Malgré l’absence de réponse favorable de la part de l’employeur, la salariée continue à télétravailler depuis le Canada.
Interrogée par son supérieur hiérarchique en mars 2021 sur son activité réduite en matinée, la salariée l’informe finalement qu’elle se trouve au Canada et demande à télétravailler en horaires décalés depuis ce pays. L’employeur refuse et lui demande de se présenter sur son lieu de travail une dizaine de jours plus tard, ce qu’elle ne fait pas. Elle est licenciée pour faute grave et conteste son licenciement en justice.
Le Conseil de prud’hommes de Paris donne raison à l’employeur et retient la faute grave de la salariée.
Il s’appuie sur des arguments de deux ordres :
- en premier lieu, il s’appuie sur les risques encourus par la société du fait de l’activité de la salariée sur le territoire canadien : les juges du fond relèvent en effet que cette activité s’exerçait sans aucune autorisation des autorités canadiennes et en violation des règles sur le règlement général sur la protection des données (RGPD) ;
- en second lieu, il relève un certain nombre de faits qui constituent, de la part de la salariée, une violation des obligations résultant de son contrat de travail : le fait de ne pas avoir recueilli l’accord préalable de son employeur pour télétravailler depuis le Canada, d’avoir adopté une attitude déloyale en lui dissimulant ce télétravail depuis ce pays et de ne pas avoir repris son poste en présentiel malgré une mise en demeure en ce sens.

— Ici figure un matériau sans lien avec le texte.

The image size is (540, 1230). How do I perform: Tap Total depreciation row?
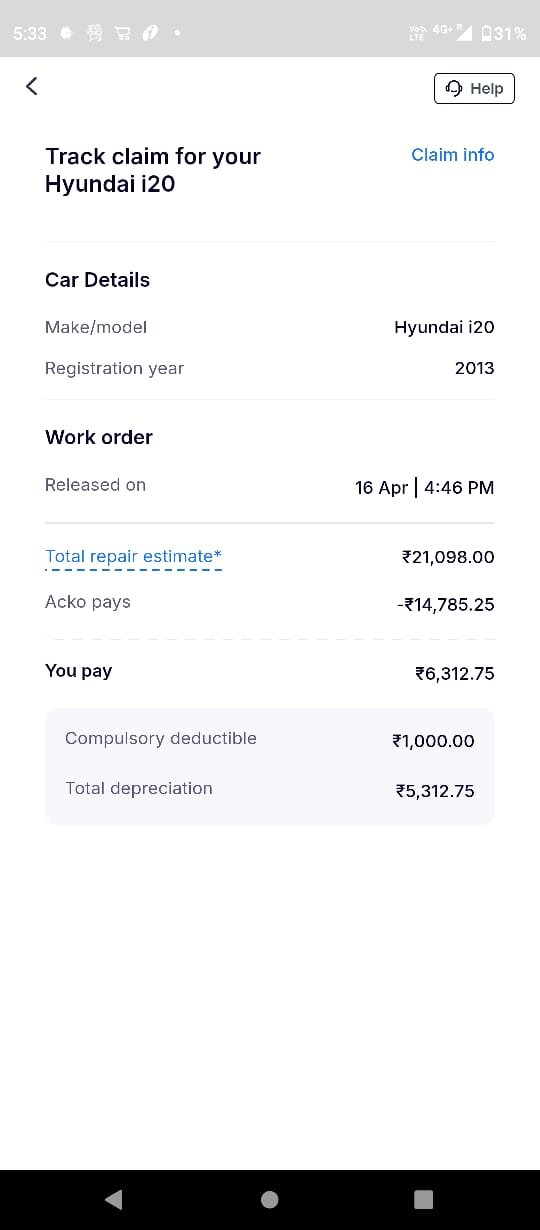pos(270,790)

Le télétravail à l’étranger peut comporter des risques
Le conseil de prud’hommes ne l’évoque pas dans sa décision, mais il pourrait aussi y avoir d’autres risques de télétravail à l’étranger, notamment en matière de sécurité sociale (règles d’affiliation, difficultés en cas d’accident du travail, etc.).
A ce jour aucun texte ne règlemente expressément le télétravail à l’étranger.
Il est cependant vivement conseillé aux entreprises de règlementer le télétravail à l’étranger dans le cadre de la charte télétravail ou l’accord télétravail en autorisant ou non de télétravail depuis l’étranger, ou en le limitant à une certaine période dans l’année.